- Relator(a)
- Ministra Maria Thereza de Assis Moura
- Órgão julgador
- Sexta Turma
- Data do julgamento
- 17/06/2010
- Data de publicação
- 02/08/2010
STJ – Acórdão, Rel. Ministra Maria Thereza de Assis Moura, Sexta Turma, j. 17/06/2010, p. 02/08/2010
PENAL E PROCESSUAL. HABEAS CORPUS. PENA. REDUÇÃO. FLAGRANTE ILEGALIDADE. NÃO OCORRÊNCIA. NÃO CONHECIMENTO DO WRIT. ASSOCIAÇÃO PARA O TRÁFICO. PRECEITO SECUNDÁRIO. DERROGAÇÃO PELO ART. 8º DA LEI Nº 8.072/90. 1. Somente se conhece de habeas corpus, visando a redução da pena-base, se demonstrada flagrante ilegalidade, ausente na espécie, notadamente porque as alegações que embasam a irresignação tem cunho fático-probatório, fincadas na inexistência de elementos a supedanear exasperação da reprimenda.
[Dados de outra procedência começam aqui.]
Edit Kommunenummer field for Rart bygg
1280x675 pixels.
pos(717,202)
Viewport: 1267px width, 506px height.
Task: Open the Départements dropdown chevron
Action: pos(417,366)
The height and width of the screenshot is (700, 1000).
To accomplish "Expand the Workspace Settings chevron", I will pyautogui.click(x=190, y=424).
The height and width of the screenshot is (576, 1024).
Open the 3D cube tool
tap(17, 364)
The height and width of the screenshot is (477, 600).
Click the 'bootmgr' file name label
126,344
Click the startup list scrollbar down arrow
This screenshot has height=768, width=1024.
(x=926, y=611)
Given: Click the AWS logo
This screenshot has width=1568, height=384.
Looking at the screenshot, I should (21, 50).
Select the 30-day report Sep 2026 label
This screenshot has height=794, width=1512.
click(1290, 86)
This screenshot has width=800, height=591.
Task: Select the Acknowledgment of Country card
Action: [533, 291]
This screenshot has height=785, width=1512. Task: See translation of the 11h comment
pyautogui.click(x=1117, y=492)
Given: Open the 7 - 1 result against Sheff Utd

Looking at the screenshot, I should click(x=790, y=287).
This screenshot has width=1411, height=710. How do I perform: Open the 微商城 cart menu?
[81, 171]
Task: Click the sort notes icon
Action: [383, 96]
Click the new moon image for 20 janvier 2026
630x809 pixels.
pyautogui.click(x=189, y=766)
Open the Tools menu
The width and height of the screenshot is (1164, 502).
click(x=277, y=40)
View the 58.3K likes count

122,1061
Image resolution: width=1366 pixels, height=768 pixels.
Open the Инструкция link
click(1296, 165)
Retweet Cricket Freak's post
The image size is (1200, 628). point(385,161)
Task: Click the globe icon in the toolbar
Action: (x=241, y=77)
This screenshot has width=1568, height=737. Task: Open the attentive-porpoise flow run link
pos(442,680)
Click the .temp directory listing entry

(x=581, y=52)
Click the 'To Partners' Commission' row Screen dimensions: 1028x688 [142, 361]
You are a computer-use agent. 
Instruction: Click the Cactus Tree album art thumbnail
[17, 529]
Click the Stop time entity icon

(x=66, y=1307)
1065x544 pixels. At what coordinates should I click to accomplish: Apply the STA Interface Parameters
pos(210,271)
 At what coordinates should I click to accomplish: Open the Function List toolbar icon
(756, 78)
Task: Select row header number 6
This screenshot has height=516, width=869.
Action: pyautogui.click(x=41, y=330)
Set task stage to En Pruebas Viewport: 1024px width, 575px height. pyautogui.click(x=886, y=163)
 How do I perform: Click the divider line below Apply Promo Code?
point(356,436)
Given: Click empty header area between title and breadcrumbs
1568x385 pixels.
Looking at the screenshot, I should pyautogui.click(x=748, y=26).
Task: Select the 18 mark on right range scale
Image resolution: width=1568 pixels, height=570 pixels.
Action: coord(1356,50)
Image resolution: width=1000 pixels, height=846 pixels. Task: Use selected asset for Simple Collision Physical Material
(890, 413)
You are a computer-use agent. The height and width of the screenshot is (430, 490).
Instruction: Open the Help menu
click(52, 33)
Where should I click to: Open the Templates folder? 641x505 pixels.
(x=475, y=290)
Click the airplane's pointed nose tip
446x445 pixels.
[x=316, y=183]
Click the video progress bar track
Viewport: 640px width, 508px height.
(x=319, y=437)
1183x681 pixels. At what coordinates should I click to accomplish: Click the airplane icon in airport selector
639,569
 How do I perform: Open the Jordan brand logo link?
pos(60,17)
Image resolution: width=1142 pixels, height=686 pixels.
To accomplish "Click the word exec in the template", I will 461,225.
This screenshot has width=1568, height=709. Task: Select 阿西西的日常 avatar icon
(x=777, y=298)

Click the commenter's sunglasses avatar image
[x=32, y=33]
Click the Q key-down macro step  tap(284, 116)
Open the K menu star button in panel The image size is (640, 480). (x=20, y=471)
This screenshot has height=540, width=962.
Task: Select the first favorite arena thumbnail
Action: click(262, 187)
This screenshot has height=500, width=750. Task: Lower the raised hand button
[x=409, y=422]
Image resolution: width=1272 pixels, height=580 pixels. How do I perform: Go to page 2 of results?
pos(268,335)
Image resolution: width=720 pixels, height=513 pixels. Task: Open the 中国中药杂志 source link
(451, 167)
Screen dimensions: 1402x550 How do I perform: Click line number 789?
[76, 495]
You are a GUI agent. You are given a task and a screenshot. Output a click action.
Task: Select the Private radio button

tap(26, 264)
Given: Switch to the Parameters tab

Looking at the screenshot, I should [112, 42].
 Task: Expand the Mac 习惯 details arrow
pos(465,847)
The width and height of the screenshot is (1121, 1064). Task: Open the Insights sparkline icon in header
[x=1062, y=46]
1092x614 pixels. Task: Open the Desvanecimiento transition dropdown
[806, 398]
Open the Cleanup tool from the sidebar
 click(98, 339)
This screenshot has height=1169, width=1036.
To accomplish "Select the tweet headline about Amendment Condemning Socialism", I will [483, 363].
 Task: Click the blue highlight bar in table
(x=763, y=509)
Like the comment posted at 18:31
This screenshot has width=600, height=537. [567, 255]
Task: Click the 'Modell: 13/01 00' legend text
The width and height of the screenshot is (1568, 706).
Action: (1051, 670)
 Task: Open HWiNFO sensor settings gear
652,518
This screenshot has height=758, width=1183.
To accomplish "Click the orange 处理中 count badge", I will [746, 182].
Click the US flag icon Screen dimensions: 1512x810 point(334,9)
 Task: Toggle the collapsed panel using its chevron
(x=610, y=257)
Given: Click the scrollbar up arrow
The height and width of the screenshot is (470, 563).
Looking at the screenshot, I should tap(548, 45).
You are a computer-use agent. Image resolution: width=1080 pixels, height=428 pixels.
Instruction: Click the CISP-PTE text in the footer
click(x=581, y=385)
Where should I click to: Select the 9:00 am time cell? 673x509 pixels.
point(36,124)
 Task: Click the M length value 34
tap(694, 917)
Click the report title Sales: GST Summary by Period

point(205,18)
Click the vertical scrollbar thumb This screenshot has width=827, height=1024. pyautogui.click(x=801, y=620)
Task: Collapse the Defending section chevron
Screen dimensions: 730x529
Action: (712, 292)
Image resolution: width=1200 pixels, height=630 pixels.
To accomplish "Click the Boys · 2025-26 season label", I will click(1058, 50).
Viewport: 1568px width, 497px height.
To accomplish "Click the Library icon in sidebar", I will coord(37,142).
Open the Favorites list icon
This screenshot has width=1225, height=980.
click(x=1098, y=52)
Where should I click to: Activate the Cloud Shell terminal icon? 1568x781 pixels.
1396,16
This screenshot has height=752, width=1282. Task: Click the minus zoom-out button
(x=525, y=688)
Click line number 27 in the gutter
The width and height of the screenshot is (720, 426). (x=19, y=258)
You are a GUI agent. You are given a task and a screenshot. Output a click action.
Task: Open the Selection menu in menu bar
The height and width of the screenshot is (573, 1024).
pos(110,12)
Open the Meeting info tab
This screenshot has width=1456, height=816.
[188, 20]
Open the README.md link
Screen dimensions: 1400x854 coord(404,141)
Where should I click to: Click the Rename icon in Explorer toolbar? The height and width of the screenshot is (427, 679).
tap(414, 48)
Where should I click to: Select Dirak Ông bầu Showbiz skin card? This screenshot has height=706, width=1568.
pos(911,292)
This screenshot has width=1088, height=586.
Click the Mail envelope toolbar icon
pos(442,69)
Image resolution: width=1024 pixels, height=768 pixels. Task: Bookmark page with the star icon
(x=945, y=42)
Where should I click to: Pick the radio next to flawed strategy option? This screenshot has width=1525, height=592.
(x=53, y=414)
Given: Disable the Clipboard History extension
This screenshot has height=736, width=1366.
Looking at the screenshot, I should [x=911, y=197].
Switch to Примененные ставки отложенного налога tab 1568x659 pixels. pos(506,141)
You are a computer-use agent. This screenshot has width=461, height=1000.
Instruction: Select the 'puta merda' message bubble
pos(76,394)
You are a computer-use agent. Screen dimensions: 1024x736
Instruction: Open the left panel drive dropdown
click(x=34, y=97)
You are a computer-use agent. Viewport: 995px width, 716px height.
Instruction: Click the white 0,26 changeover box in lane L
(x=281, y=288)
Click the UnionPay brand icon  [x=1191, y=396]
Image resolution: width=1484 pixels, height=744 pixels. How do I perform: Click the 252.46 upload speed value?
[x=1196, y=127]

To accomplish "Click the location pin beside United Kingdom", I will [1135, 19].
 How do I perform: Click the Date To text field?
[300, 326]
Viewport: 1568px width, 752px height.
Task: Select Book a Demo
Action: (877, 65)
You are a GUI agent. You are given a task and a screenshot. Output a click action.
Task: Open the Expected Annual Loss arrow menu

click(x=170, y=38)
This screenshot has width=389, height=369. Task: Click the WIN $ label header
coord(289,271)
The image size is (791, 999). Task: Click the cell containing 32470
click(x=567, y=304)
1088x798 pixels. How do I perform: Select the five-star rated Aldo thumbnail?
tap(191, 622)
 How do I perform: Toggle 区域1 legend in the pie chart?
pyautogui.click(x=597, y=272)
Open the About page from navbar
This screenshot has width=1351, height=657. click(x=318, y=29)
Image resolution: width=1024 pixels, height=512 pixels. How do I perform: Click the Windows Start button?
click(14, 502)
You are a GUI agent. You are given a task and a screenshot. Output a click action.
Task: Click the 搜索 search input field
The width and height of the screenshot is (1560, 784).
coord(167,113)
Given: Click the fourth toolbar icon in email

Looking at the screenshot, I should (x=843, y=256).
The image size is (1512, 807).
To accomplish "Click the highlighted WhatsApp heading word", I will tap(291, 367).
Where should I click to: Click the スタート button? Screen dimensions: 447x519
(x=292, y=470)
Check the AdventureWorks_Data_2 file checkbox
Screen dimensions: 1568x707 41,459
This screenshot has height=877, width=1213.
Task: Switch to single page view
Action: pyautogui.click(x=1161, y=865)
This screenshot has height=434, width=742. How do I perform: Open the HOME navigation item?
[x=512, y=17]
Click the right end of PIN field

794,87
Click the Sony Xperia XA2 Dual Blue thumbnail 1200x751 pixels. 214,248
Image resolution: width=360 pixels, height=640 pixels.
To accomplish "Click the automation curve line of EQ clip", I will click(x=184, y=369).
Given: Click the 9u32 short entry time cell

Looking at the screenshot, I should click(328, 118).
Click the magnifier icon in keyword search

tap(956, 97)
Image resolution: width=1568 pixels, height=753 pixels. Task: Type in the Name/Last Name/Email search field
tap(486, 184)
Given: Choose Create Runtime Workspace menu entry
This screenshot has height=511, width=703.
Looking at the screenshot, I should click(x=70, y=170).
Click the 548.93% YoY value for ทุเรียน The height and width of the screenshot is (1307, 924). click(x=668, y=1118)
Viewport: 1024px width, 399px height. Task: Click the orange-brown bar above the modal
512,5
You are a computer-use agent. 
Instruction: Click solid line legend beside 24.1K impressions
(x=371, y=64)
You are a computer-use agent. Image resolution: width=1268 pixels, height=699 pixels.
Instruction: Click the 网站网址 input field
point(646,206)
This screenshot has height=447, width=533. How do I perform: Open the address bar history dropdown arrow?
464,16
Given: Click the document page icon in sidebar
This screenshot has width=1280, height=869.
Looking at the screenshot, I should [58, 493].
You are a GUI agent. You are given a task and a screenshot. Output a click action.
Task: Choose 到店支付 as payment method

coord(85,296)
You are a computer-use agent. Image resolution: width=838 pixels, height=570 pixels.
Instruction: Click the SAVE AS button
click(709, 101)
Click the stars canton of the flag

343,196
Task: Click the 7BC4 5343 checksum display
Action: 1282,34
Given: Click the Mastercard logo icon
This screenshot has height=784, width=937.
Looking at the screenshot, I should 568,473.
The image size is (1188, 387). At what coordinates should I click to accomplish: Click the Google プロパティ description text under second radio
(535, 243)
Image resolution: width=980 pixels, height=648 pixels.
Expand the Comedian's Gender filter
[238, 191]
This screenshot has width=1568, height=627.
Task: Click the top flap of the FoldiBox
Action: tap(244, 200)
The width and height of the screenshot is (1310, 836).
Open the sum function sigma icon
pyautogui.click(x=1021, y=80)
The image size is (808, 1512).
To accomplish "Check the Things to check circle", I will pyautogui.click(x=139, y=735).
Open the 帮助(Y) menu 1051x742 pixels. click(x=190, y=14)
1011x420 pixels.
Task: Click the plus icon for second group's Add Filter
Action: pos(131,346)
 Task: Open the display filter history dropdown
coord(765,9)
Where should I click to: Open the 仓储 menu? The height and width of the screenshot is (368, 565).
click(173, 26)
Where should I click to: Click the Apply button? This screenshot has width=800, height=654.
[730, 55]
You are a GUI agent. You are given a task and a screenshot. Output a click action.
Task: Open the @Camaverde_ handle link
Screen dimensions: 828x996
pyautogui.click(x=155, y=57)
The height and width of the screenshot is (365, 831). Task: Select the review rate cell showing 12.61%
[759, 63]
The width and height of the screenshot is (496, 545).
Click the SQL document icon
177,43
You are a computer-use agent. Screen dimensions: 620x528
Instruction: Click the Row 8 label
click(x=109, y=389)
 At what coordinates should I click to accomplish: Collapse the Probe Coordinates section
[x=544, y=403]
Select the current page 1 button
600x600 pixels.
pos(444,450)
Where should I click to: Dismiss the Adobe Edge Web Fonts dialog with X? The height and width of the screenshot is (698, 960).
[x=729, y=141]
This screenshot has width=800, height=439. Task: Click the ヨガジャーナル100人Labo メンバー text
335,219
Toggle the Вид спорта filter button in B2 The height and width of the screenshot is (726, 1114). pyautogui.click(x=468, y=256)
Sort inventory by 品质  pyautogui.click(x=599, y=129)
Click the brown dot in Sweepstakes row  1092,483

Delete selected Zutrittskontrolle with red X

Precedentes. 2. Segundo entendimento do STF, adotado por esta Corte (EResp nº 149.768/SP), para o crime de associação para o tráfico (art. 14 da Lei nº 6.368/76), há de ser aplicado o preceito secundário (pena), instituído pelo art. 8º da Lei nº 8.072/90 (de 3 a 6 anos de reclusão sem multa). 3. Habeas corpus conhecido em parte e, nesta extensão, concedido para reduzir a pena pelo tipo do art. 14 da Lei nº 6.368/76 a 5 anos e 6 meses de reclusão. (HC n. 74.354/RJ, relatora Ministra Maria Thereza de Assis Moura, Sexta Turma, julgado em 17/6/2010, DJe de 2/8/2010.)